Stored items from a collection
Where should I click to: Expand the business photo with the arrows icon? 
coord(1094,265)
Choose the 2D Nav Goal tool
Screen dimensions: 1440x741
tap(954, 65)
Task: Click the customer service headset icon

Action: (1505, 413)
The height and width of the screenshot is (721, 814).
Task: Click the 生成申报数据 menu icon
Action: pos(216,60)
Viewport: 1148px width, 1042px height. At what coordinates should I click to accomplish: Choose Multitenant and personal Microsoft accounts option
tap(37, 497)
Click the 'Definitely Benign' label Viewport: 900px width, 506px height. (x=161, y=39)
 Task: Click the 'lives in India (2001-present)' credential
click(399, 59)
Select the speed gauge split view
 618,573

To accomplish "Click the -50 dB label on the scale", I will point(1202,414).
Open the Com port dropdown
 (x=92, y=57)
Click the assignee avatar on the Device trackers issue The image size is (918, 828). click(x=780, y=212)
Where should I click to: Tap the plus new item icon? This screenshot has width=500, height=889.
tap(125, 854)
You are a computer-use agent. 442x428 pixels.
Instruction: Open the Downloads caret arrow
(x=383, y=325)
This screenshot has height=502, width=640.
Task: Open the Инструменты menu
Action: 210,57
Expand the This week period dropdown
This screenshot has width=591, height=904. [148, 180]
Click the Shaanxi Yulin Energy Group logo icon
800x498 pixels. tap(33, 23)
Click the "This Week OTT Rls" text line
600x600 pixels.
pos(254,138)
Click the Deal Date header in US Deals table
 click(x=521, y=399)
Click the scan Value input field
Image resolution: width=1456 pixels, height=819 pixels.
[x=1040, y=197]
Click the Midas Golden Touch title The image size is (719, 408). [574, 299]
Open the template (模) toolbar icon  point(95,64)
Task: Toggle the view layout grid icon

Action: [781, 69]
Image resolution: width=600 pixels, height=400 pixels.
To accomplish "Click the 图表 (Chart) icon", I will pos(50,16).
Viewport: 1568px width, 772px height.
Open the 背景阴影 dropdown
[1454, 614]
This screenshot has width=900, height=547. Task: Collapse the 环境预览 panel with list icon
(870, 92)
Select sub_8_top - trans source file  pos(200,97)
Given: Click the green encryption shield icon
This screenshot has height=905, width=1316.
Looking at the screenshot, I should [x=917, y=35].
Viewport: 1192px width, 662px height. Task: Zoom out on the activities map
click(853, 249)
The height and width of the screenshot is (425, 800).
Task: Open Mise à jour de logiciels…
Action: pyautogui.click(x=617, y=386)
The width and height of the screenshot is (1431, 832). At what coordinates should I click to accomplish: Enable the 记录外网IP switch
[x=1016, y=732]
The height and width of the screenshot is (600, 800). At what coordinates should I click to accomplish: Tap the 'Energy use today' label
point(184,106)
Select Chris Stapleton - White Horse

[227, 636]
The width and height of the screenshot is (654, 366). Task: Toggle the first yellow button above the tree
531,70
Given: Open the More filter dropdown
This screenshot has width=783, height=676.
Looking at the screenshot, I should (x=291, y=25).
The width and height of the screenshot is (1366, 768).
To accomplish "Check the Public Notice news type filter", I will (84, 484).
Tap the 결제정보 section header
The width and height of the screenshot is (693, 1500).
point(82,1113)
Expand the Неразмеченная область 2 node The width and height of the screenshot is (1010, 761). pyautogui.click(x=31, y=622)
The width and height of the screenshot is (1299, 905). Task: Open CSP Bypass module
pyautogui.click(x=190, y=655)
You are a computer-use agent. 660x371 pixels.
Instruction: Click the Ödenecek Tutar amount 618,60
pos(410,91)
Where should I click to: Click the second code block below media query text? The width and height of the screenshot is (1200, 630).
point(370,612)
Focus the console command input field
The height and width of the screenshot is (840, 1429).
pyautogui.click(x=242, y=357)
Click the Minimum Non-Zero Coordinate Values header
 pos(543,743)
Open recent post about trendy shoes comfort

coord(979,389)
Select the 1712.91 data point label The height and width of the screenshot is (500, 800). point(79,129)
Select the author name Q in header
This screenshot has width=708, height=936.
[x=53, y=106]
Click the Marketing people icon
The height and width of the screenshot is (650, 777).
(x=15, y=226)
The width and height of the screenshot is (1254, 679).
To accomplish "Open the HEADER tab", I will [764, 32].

■ Directions
The full set of entries has to be duplicated precisely.

■ Answer box
Where should I click to: Expand the business photo with the arrows icon? 
coord(1094,265)
Choose the 2D Nav Goal tool
Screen dimensions: 1440x741
tap(954, 65)
Task: Click the customer service headset icon

Action: (1505, 413)
The height and width of the screenshot is (721, 814).
Task: Click the 生成申报数据 menu icon
Action: pos(216,60)
Viewport: 1148px width, 1042px height. At what coordinates should I click to accomplish: Choose Multitenant and personal Microsoft accounts option
tap(37, 497)
Click the 'Definitely Benign' label Viewport: 900px width, 506px height. (x=161, y=39)
 Task: Click the 'lives in India (2001-present)' credential
click(399, 59)
Select the speed gauge split view
 618,573

To accomplish "Click the -50 dB label on the scale", I will point(1202,414).
Open the Com port dropdown
 (x=92, y=57)
Click the assignee avatar on the Device trackers issue The image size is (918, 828). click(x=780, y=212)
Where should I click to: Tap the plus new item icon? This screenshot has width=500, height=889.
tap(125, 854)
You are a computer-use agent. 442x428 pixels.
Instruction: Open the Downloads caret arrow
(x=383, y=325)
This screenshot has height=502, width=640.
Task: Open the Инструменты menu
Action: 210,57
Expand the This week period dropdown
This screenshot has width=591, height=904. [148, 180]
Click the Shaanxi Yulin Energy Group logo icon
800x498 pixels. tap(33, 23)
Click the "This Week OTT Rls" text line
600x600 pixels.
pos(254,138)
Click the Deal Date header in US Deals table
 click(x=521, y=399)
Click the scan Value input field
Image resolution: width=1456 pixels, height=819 pixels.
[x=1040, y=197]
Click the Midas Golden Touch title The image size is (719, 408). [574, 299]
Open the template (模) toolbar icon  point(95,64)
Task: Toggle the view layout grid icon

Action: [781, 69]
Image resolution: width=600 pixels, height=400 pixels.
To accomplish "Click the 图表 (Chart) icon", I will pos(50,16).
Viewport: 1568px width, 772px height.
Open the 背景阴影 dropdown
[1454, 614]
This screenshot has width=900, height=547. Task: Collapse the 环境预览 panel with list icon
(870, 92)
Select sub_8_top - trans source file  pos(200,97)
Given: Click the green encryption shield icon
This screenshot has height=905, width=1316.
Looking at the screenshot, I should [x=917, y=35].
Viewport: 1192px width, 662px height. Task: Zoom out on the activities map
click(853, 249)
The height and width of the screenshot is (425, 800).
Task: Open Mise à jour de logiciels…
Action: pyautogui.click(x=617, y=386)
The width and height of the screenshot is (1431, 832). At what coordinates should I click to accomplish: Enable the 记录外网IP switch
[x=1016, y=732]
The height and width of the screenshot is (600, 800). At what coordinates should I click to accomplish: Tap the 'Energy use today' label
point(184,106)
Select Chris Stapleton - White Horse

[227, 636]
The width and height of the screenshot is (654, 366). Task: Toggle the first yellow button above the tree
531,70
Given: Open the More filter dropdown
This screenshot has width=783, height=676.
Looking at the screenshot, I should (x=291, y=25).
The width and height of the screenshot is (1366, 768).
To accomplish "Check the Public Notice news type filter", I will (84, 484).
Tap the 결제정보 section header
The width and height of the screenshot is (693, 1500).
point(82,1113)
Expand the Неразмеченная область 2 node The width and height of the screenshot is (1010, 761). pyautogui.click(x=31, y=622)
The width and height of the screenshot is (1299, 905). Task: Open CSP Bypass module
pyautogui.click(x=190, y=655)
You are a computer-use agent. 660x371 pixels.
Instruction: Click the Ödenecek Tutar amount 618,60
pos(410,91)
Where should I click to: Click the second code block below media query text? The width and height of the screenshot is (1200, 630).
point(370,612)
Focus the console command input field
The height and width of the screenshot is (840, 1429).
pyautogui.click(x=242, y=357)
Click the Minimum Non-Zero Coordinate Values header
 pos(543,743)
Open recent post about trendy shoes comfort

coord(979,389)
Select the 1712.91 data point label The height and width of the screenshot is (500, 800). point(79,129)
Select the author name Q in header
This screenshot has width=708, height=936.
[x=53, y=106]
Click the Marketing people icon
The height and width of the screenshot is (650, 777).
(x=15, y=226)
The width and height of the screenshot is (1254, 679).
To accomplish "Open the HEADER tab", I will [764, 32].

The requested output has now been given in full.